Task instructions
Examine the records and identify each line that includes the string "computer". Copy those lines.

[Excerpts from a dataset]
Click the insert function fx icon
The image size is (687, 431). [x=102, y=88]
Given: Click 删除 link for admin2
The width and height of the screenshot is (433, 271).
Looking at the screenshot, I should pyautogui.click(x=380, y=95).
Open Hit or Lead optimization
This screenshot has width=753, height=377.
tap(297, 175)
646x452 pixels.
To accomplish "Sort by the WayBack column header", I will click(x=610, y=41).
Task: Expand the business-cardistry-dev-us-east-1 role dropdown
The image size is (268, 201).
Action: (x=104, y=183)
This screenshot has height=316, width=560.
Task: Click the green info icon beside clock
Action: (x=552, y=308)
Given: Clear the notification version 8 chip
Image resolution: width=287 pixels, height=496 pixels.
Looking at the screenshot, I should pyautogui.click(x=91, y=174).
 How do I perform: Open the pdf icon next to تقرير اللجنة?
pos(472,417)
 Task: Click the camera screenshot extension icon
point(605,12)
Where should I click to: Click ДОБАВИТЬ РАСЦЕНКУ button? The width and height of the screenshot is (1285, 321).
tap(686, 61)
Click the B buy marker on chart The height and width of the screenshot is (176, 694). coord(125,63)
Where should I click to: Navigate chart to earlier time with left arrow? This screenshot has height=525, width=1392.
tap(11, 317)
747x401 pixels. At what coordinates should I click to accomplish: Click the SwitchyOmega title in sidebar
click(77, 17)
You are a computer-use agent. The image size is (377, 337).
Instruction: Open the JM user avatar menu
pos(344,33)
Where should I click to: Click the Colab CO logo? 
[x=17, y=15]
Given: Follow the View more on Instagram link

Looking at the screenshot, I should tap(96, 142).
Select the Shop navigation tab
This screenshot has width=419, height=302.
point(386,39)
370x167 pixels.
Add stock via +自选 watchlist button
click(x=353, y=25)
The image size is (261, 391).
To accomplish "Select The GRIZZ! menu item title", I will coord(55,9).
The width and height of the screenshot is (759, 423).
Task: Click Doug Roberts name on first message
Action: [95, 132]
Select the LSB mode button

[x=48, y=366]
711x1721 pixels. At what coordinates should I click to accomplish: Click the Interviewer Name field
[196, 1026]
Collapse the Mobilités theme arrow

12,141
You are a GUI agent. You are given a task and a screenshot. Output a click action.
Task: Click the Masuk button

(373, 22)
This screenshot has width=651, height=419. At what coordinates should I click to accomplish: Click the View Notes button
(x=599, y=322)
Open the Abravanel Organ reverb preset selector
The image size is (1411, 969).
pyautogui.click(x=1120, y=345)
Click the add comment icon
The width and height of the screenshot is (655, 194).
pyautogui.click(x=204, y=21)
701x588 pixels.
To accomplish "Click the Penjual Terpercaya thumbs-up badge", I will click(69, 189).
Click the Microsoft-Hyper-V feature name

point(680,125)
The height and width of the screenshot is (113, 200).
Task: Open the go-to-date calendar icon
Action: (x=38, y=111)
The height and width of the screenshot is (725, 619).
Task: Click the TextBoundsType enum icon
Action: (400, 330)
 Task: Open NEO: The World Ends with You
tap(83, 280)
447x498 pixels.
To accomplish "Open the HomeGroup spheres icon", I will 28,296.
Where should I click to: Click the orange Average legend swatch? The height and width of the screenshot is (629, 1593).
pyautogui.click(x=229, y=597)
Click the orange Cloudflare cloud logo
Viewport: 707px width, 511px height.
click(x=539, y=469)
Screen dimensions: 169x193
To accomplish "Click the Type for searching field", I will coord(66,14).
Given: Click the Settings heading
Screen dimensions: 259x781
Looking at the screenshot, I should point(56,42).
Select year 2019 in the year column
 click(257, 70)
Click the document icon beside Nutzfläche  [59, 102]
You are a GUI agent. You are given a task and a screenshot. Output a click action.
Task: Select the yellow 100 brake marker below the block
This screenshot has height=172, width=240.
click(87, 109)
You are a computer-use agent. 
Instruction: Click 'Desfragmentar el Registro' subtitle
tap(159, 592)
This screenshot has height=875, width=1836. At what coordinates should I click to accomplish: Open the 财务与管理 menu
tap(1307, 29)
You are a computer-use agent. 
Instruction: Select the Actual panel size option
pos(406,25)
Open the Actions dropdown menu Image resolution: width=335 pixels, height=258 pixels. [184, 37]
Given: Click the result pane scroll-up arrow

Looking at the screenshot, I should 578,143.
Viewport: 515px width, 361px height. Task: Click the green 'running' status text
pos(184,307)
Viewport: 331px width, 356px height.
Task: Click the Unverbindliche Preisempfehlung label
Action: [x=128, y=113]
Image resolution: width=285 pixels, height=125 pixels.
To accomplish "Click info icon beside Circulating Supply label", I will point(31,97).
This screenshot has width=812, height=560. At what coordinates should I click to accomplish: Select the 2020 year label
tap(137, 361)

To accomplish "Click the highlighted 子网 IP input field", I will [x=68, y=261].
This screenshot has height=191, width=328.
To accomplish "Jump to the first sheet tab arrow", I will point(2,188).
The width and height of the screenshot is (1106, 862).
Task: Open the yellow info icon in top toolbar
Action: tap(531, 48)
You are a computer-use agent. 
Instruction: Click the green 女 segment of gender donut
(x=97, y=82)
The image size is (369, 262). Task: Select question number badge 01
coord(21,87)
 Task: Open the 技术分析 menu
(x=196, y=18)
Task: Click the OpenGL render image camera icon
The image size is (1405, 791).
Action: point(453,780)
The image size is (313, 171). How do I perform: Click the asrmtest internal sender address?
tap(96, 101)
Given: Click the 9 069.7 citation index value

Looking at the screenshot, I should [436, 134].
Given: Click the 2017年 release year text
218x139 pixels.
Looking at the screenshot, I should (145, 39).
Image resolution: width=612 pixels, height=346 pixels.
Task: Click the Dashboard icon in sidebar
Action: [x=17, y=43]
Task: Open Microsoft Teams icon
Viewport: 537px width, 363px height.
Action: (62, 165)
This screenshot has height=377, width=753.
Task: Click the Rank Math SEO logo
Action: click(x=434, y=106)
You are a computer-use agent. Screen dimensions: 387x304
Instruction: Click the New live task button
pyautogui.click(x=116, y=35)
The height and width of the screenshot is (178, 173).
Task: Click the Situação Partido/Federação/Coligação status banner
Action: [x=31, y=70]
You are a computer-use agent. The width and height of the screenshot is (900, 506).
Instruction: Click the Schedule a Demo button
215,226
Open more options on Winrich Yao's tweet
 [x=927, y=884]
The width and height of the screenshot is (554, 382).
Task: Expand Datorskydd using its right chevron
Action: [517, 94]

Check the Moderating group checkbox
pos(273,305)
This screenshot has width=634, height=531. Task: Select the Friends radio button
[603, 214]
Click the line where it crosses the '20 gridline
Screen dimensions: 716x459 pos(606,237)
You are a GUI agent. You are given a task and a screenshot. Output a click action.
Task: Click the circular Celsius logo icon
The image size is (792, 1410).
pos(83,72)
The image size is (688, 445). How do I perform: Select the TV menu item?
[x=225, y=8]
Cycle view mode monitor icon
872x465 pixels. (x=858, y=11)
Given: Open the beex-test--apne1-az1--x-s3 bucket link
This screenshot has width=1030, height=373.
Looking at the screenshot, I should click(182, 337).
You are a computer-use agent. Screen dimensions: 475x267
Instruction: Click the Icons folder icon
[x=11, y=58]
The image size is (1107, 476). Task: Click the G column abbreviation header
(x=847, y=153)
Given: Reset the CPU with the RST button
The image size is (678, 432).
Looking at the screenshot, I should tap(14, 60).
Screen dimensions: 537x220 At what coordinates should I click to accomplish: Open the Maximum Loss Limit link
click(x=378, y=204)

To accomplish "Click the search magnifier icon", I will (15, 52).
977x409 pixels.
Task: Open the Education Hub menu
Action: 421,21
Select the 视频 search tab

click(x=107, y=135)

Output below
You are a computer-use agent. The image size is (377, 337).
You are a computer-use agent. 
You are a computer-use agent. 
You are a computer-use agent. 
You are a computer-use agent. Screen dimensions: 387x304
You are a computer-use agent. The width and height of the screenshot is (900, 506).
You are a computer-use agent. Screen dimensions: 475x267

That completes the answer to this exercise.